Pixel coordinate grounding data
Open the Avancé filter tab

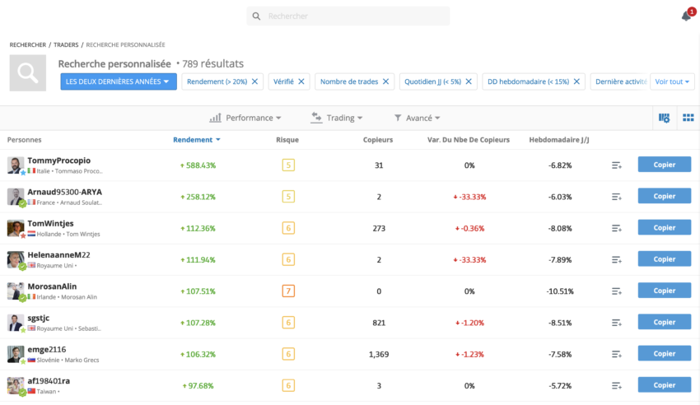pos(418,118)
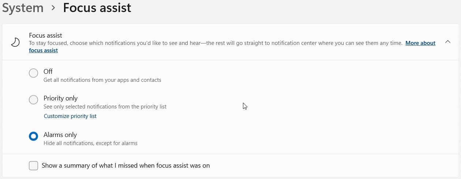This screenshot has width=461, height=179.
Task: Collapse the Focus assist section chevron
Action: point(447,42)
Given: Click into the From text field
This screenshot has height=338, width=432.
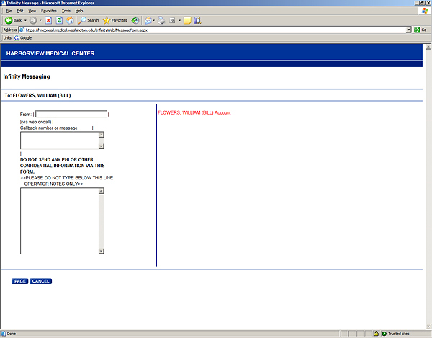Looking at the screenshot, I should [71, 114].
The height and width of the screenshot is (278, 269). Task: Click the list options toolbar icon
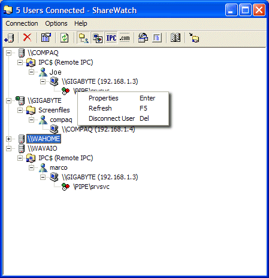tap(157, 38)
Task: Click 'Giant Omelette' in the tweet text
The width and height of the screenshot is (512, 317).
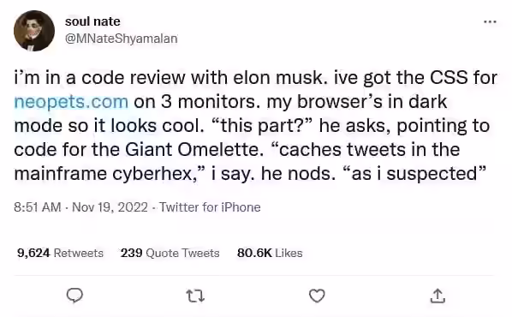Action: tap(194, 150)
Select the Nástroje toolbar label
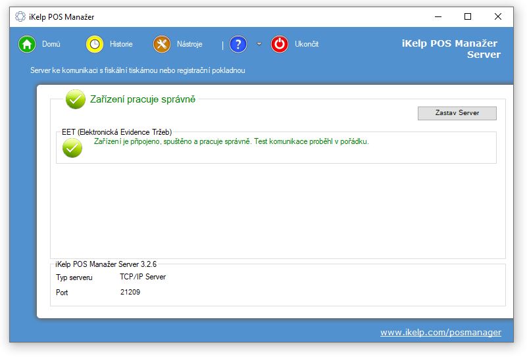 click(189, 44)
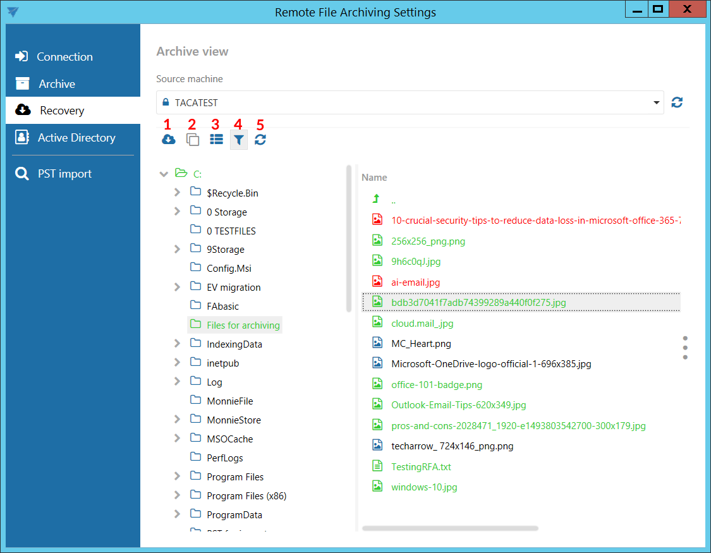Screen dimensions: 711x553
Task: Select the 0 TESTFILES folder
Action: [231, 231]
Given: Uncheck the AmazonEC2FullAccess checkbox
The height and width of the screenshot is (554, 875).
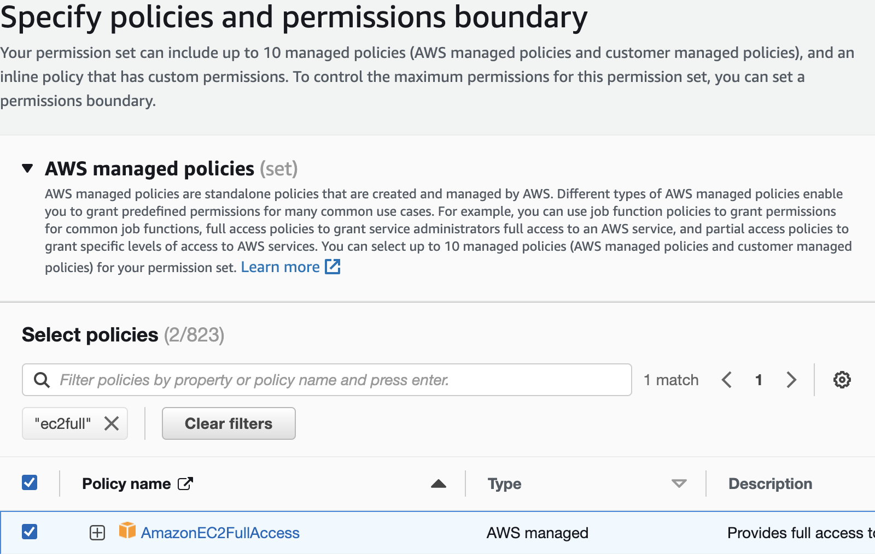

§ About this exercise
Transcribe every record above exactly as written, leaving out any pictures.

§ Solution to this exercise
Open the Avancé filter tab

pos(418,118)
This screenshot has width=461, height=179.
Task: Collapse the Focus assist section chevron
Action: point(447,42)
Given: Click into the From text field
This screenshot has height=338, width=432.
Looking at the screenshot, I should [71, 114].
The height and width of the screenshot is (278, 269). Task: Click the list options toolbar icon
tap(157, 38)
Task: Click 'Giant Omelette' in the tweet text
The width and height of the screenshot is (512, 317).
Action: tap(194, 150)
Select the Nástroje toolbar label
 click(189, 44)
Screen dimensions: 711x553
Task: Select the 0 TESTFILES folder
Action: [231, 231]
Given: Uncheck the AmazonEC2FullAccess checkbox
The height and width of the screenshot is (554, 875).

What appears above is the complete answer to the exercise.